• **Dataset entries**:
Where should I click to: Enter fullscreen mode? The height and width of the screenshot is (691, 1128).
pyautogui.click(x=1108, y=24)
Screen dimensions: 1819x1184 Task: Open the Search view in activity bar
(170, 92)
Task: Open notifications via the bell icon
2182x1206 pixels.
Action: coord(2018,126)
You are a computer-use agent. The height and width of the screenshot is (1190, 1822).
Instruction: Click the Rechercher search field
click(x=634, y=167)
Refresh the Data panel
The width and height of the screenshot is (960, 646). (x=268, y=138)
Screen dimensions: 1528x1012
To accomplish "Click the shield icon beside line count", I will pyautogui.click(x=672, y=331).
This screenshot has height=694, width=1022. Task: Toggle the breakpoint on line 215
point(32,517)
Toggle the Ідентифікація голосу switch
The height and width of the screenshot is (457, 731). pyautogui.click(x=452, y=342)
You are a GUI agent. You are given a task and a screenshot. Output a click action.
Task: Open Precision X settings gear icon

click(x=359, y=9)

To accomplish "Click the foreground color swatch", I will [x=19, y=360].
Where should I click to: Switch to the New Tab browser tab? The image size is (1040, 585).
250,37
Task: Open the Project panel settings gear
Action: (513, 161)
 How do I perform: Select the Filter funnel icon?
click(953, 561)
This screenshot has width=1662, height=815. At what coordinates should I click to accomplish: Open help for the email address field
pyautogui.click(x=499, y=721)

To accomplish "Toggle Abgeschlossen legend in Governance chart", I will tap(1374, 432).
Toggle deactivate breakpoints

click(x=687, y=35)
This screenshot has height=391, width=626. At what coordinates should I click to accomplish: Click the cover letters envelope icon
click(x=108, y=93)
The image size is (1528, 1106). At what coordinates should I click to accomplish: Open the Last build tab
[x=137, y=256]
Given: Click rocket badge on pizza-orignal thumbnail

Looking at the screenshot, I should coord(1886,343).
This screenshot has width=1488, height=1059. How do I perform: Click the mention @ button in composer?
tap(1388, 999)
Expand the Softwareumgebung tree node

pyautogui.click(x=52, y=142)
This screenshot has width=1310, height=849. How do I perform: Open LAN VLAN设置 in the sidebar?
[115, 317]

• **What the task asks**: The answer is the full data, repeated exactly as shown.

• **Solution for this exercise**:
Where should I click to: Enter fullscreen mode? The height and width of the screenshot is (691, 1128).
pyautogui.click(x=1108, y=24)
Screen dimensions: 1819x1184 Task: Open the Search view in activity bar
(170, 92)
Task: Open notifications via the bell icon
2182x1206 pixels.
Action: coord(2018,126)
You are a computer-use agent. The height and width of the screenshot is (1190, 1822).
Instruction: Click the Rechercher search field
click(x=634, y=167)
Refresh the Data panel
The width and height of the screenshot is (960, 646). (x=268, y=138)
Screen dimensions: 1528x1012
To accomplish "Click the shield icon beside line count", I will pyautogui.click(x=672, y=331).
This screenshot has height=694, width=1022. Task: Toggle the breakpoint on line 215
point(32,517)
Toggle the Ідентифікація голосу switch
The height and width of the screenshot is (457, 731). pyautogui.click(x=452, y=342)
You are a GUI agent. You are given a task and a screenshot. Output a click action.
Task: Open Precision X settings gear icon

click(x=359, y=9)

To accomplish "Click the foreground color swatch", I will [x=19, y=360].
Where should I click to: Switch to the New Tab browser tab? The image size is (1040, 585).
250,37
Task: Open the Project panel settings gear
Action: (513, 161)
 How do I perform: Select the Filter funnel icon?
click(953, 561)
This screenshot has width=1662, height=815. At what coordinates should I click to accomplish: Open help for the email address field
pyautogui.click(x=499, y=721)

To accomplish "Toggle Abgeschlossen legend in Governance chart", I will tap(1374, 432).
Toggle deactivate breakpoints

click(x=687, y=35)
This screenshot has height=391, width=626. At what coordinates should I click to accomplish: Click the cover letters envelope icon
click(x=108, y=93)
The image size is (1528, 1106). At what coordinates should I click to accomplish: Open the Last build tab
[x=137, y=256]
Given: Click rocket badge on pizza-orignal thumbnail

Looking at the screenshot, I should coord(1886,343).
This screenshot has width=1488, height=1059. How do I perform: Click the mention @ button in composer?
tap(1388, 999)
Expand the Softwareumgebung tree node

pyautogui.click(x=52, y=142)
This screenshot has width=1310, height=849. How do I perform: Open LAN VLAN设置 in the sidebar?
[115, 317]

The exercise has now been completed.